# Sticky  For swisher rough cut mowers



## wjjones

https://www.manualslib.com/manual/402951/Swisher-Rt-44-Trailcutter.html?page=8

This covers the basics for these type mowers.


----------



## wjjones

Bought one of these mowers cant wait for it to get here.


----------



## willys55

ugh, all I could think of as that atv moved through the high grass, was those hanging hornets nests, you know the big black and white hornets from hell! oh boy. neat mower though


----------



## Thomas

willys55 said:


> ugh, all I could think of as that atv moved through the high grass, was those hanging hornets nests, you know the big black and white hornets from hell! oh boy. neat mower though


.................................................................
That's what I was thinking of also,or hitting solid object.


----------



## Thomas

[QUOTE="wjjones,

Bought one of these mowers cant wait for it to get here.[/QUOTE]
.......................................................................
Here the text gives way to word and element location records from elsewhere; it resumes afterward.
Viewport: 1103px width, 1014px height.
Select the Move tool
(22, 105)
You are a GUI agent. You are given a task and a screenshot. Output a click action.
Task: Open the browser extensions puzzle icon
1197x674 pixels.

What will you be towing it with?


----------



## wjjones

My ys4500.


----------



## wjjones

It was way late getting here because of a little mix up with the order but it was totally worth the wait. The manager at our local Lowes made good on the mix up though he gave me a extra 10% off the total price. The crate was huge I used my Craftsman ys4500 (In my avatar) to pull the whole crate off the trailer. It was pretty easy after that I just pried the crate apart, and rolled the mower off. I hope to get it in the field tomorrow, and try it out weather permitting.


----------



## Thomas

looking for to update and pics.


----------



## wjjones

I will get some more pics up asap. I will also be going back to ag tires my ys pulls the trailcutter good until I head uphill on wet ground. I had some on there, and swapped back to turf tires, and I sure am missing those ag tires now. Going to go with Carlisle super lug, or those wdt ags.


----------



## Bob Driver

These things sell like hot cakes here in MS, especially right before deer hunting season. They are not cheap... I picked one up last Spring for $75 from a customer down the road that was made in the early 90's and barely used. Believe it or not, it had a 8HP Briggs on it, *WITH ELECTRIC START*. I went through it and was going to flip it this Fall for $250, but then a customer asked if I would rent it. I charged him $25 for a day. He told a buddy, then the buddy told a buddy.... I've "rented" it for way more than $250 since September and I'm still getting calls every week.... It not only mows a nice trail, but seems to print money also, I think I'll hang on to it.


----------



## wjjones

They (swisher) are having a fall sale right now too.


----------



## wjjones

One design flaw they need to open the back like the front. Mine would load up with tall grass, and I would have to stop to let it catch back up. So I cut a flap size section out on the back for discharging the grass, and that thing didn't ever bogg down again after that.


----------



## Fragger

willys55 said:


> ugh, all I could think of as that atv moved through the high grass, was those hanging hornets nests, you know the big black and white hornets from hell! oh boy. neat mower though


I try to always carry a can of wasp/hornet spray on every piece of garden equipment and on my 4 wheeler..The bumble bees also love that type of terrain


----------